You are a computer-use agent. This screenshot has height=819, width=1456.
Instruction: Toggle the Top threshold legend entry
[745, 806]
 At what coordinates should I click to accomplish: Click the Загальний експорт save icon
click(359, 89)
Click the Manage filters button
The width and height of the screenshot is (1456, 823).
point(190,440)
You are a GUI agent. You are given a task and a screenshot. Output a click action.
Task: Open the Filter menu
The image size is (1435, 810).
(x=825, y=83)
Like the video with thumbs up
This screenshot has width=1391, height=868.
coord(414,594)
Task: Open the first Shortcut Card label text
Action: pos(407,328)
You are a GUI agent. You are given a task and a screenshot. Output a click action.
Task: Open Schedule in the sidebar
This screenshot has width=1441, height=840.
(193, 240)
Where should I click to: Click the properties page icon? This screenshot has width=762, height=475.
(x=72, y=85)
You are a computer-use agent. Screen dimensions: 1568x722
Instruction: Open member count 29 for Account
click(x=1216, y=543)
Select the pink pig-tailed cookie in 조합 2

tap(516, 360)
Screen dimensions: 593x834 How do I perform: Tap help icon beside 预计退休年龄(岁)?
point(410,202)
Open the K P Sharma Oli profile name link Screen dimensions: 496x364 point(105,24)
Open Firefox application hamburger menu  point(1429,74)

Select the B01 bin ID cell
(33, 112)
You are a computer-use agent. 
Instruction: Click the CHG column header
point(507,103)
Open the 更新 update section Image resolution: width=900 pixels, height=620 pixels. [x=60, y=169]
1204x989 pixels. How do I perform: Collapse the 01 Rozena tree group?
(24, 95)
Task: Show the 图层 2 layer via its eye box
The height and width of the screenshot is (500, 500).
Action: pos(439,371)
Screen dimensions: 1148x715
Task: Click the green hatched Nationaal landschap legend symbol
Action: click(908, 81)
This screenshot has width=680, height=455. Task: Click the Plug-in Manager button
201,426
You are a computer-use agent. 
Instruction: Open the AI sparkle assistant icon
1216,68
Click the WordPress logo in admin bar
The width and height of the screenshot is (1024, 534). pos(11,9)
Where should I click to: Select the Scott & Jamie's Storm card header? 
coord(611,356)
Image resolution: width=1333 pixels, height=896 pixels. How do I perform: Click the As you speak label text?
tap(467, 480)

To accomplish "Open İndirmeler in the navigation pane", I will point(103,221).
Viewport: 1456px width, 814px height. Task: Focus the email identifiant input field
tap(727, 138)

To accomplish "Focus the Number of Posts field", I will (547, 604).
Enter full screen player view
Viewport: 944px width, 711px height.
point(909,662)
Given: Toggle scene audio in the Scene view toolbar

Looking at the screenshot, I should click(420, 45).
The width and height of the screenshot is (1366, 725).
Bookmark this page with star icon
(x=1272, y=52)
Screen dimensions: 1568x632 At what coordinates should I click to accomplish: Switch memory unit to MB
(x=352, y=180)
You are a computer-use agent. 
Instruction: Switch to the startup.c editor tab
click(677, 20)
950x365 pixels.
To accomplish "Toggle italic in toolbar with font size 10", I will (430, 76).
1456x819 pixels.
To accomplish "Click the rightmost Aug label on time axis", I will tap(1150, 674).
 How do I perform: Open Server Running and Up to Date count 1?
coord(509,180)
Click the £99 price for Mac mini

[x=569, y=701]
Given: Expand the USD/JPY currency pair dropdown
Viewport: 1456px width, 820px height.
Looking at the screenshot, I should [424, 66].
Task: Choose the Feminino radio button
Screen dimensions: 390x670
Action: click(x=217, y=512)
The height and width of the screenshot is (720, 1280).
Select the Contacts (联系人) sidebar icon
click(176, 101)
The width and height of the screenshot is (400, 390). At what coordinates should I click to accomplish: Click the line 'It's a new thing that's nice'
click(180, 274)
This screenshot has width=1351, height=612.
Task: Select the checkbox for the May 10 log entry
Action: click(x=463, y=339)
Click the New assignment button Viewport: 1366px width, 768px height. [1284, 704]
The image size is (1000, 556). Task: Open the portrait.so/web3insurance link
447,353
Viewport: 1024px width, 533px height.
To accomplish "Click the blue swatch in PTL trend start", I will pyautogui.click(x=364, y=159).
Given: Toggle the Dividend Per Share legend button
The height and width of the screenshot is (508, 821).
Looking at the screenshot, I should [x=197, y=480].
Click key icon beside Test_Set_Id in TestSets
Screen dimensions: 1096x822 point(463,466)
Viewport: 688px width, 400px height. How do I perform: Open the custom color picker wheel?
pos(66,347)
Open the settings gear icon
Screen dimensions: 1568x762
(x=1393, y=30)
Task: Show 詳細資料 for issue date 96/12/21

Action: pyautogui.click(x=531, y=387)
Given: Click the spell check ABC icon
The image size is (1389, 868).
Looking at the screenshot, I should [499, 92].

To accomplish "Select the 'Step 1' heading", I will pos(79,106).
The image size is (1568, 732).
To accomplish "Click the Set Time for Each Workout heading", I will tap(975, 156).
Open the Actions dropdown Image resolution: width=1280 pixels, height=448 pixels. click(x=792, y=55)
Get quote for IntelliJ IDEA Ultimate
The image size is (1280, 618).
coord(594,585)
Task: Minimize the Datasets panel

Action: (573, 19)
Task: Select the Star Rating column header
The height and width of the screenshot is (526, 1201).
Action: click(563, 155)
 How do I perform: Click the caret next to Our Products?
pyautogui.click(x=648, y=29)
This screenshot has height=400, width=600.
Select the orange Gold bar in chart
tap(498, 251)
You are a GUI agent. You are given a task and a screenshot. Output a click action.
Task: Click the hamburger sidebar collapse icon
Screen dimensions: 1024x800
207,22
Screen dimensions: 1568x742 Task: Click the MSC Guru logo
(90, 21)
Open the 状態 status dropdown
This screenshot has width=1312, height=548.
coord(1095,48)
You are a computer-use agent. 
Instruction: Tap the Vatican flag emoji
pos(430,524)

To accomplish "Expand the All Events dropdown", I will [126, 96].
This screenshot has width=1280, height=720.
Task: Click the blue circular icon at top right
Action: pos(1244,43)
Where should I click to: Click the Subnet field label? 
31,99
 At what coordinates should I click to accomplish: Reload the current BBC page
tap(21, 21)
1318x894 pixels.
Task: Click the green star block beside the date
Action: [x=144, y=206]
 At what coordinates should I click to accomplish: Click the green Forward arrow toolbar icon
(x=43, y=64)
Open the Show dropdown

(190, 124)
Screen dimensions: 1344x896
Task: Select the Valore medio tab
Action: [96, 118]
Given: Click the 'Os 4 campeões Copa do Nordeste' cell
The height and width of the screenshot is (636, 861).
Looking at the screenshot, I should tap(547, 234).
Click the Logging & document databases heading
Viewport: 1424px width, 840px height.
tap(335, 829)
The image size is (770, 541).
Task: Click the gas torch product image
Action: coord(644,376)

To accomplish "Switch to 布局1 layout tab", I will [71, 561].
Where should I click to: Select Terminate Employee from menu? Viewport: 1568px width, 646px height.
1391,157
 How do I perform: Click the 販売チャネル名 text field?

* * * * *

Reproduce all of the records above without changing a single line.

__Task output__:
You are a computer-use agent. This screenshot has height=819, width=1456.
Instruction: Toggle the Top threshold legend entry
[745, 806]
 At what coordinates should I click to accomplish: Click the Загальний експорт save icon
click(359, 89)
Click the Manage filters button
The width and height of the screenshot is (1456, 823).
point(190,440)
You are a GUI agent. You are given a task and a screenshot. Output a click action.
Task: Open the Filter menu
The image size is (1435, 810).
(x=825, y=83)
Like the video with thumbs up
This screenshot has width=1391, height=868.
coord(414,594)
Task: Open the first Shortcut Card label text
Action: pos(407,328)
You are a GUI agent. You are given a task and a screenshot. Output a click action.
Task: Open Schedule in the sidebar
This screenshot has width=1441, height=840.
(193, 240)
Where should I click to: Click the properties page icon? This screenshot has width=762, height=475.
(x=72, y=85)
You are a computer-use agent. Screen dimensions: 1568x722
Instruction: Open member count 29 for Account
click(x=1216, y=543)
Select the pink pig-tailed cookie in 조합 2

tap(516, 360)
Screen dimensions: 593x834 How do I perform: Tap help icon beside 预计退休年龄(岁)?
point(410,202)
Open the K P Sharma Oli profile name link Screen dimensions: 496x364 point(105,24)
Open Firefox application hamburger menu  point(1429,74)

Select the B01 bin ID cell
(33, 112)
You are a computer-use agent. 
Instruction: Click the CHG column header
point(507,103)
Open the 更新 update section Image resolution: width=900 pixels, height=620 pixels. [x=60, y=169]
1204x989 pixels. How do I perform: Collapse the 01 Rozena tree group?
(24, 95)
Task: Show the 图层 2 layer via its eye box
The height and width of the screenshot is (500, 500).
Action: pos(439,371)
Screen dimensions: 1148x715
Task: Click the green hatched Nationaal landschap legend symbol
Action: click(908, 81)
This screenshot has width=680, height=455. Task: Click the Plug-in Manager button
201,426
You are a computer-use agent. 
Instruction: Open the AI sparkle assistant icon
1216,68
Click the WordPress logo in admin bar
The width and height of the screenshot is (1024, 534). pos(11,9)
Where should I click to: Select the Scott & Jamie's Storm card header? 
coord(611,356)
Image resolution: width=1333 pixels, height=896 pixels. How do I perform: Click the As you speak label text?
tap(467, 480)

To accomplish "Open İndirmeler in the navigation pane", I will point(103,221).
Viewport: 1456px width, 814px height. Task: Focus the email identifiant input field
tap(727, 138)

To accomplish "Focus the Number of Posts field", I will (547, 604).
Enter full screen player view
Viewport: 944px width, 711px height.
point(909,662)
Given: Toggle scene audio in the Scene view toolbar

Looking at the screenshot, I should click(420, 45).
The width and height of the screenshot is (1366, 725).
Bookmark this page with star icon
(x=1272, y=52)
Screen dimensions: 1568x632 At what coordinates should I click to accomplish: Switch memory unit to MB
(x=352, y=180)
You are a computer-use agent. 
Instruction: Switch to the startup.c editor tab
click(677, 20)
950x365 pixels.
To accomplish "Toggle italic in toolbar with font size 10", I will (430, 76).
1456x819 pixels.
To accomplish "Click the rightmost Aug label on time axis", I will tap(1150, 674).
 How do I perform: Open Server Running and Up to Date count 1?
coord(509,180)
Click the £99 price for Mac mini

[x=569, y=701]
Given: Expand the USD/JPY currency pair dropdown
Viewport: 1456px width, 820px height.
Looking at the screenshot, I should [424, 66].
Task: Choose the Feminino radio button
Screen dimensions: 390x670
Action: click(x=217, y=512)
The height and width of the screenshot is (720, 1280).
Select the Contacts (联系人) sidebar icon
click(176, 101)
The width and height of the screenshot is (400, 390). At what coordinates should I click to accomplish: Click the line 'It's a new thing that's nice'
click(180, 274)
This screenshot has width=1351, height=612.
Task: Select the checkbox for the May 10 log entry
Action: click(x=463, y=339)
Click the New assignment button Viewport: 1366px width, 768px height. [1284, 704]
The image size is (1000, 556). Task: Open the portrait.so/web3insurance link
447,353
Viewport: 1024px width, 533px height.
To accomplish "Click the blue swatch in PTL trend start", I will pyautogui.click(x=364, y=159).
Given: Toggle the Dividend Per Share legend button
The height and width of the screenshot is (508, 821).
Looking at the screenshot, I should [x=197, y=480].
Click key icon beside Test_Set_Id in TestSets
Screen dimensions: 1096x822 point(463,466)
Viewport: 688px width, 400px height. How do I perform: Open the custom color picker wheel?
pos(66,347)
Open the settings gear icon
Screen dimensions: 1568x762
(x=1393, y=30)
Task: Show 詳細資料 for issue date 96/12/21

Action: pyautogui.click(x=531, y=387)
Given: Click the spell check ABC icon
The image size is (1389, 868).
Looking at the screenshot, I should [499, 92].

To accomplish "Select the 'Step 1' heading", I will pos(79,106).
The image size is (1568, 732).
To accomplish "Click the Set Time for Each Workout heading", I will tap(975, 156).
Open the Actions dropdown Image resolution: width=1280 pixels, height=448 pixels. click(x=792, y=55)
Get quote for IntelliJ IDEA Ultimate
The image size is (1280, 618).
coord(594,585)
Task: Minimize the Datasets panel

Action: (573, 19)
Task: Select the Star Rating column header
The height and width of the screenshot is (526, 1201).
Action: click(563, 155)
 How do I perform: Click the caret next to Our Products?
pyautogui.click(x=648, y=29)
This screenshot has height=400, width=600.
Select the orange Gold bar in chart
tap(498, 251)
You are a GUI agent. You are given a task and a screenshot. Output a click action.
Task: Click the hamburger sidebar collapse icon
Screen dimensions: 1024x800
207,22
Screen dimensions: 1568x742 Task: Click the MSC Guru logo
(90, 21)
Open the 状態 status dropdown
This screenshot has width=1312, height=548.
coord(1095,48)
You are a computer-use agent. 
Instruction: Tap the Vatican flag emoji
pos(430,524)

To accomplish "Expand the All Events dropdown", I will [126, 96].
This screenshot has width=1280, height=720.
Task: Click the blue circular icon at top right
Action: pos(1244,43)
Where should I click to: Click the Subnet field label? 
31,99
 At what coordinates should I click to accomplish: Reload the current BBC page
tap(21, 21)
1318x894 pixels.
Task: Click the green star block beside the date
Action: [x=144, y=206]
 At what coordinates should I click to accomplish: Click the green Forward arrow toolbar icon
(x=43, y=64)
Open the Show dropdown

(190, 124)
Screen dimensions: 1344x896
Task: Select the Valore medio tab
Action: [96, 118]
Given: Click the 'Os 4 campeões Copa do Nordeste' cell
The height and width of the screenshot is (636, 861).
Looking at the screenshot, I should tap(547, 234).
Click the Logging & document databases heading
Viewport: 1424px width, 840px height.
tap(335, 829)
The image size is (770, 541).
Task: Click the gas torch product image
Action: coord(644,376)

To accomplish "Switch to 布局1 layout tab", I will [71, 561].
Where should I click to: Select Terminate Employee from menu? Viewport: 1568px width, 646px height.
1391,157
 How do I perform: Click the 販売チャネル名 text field?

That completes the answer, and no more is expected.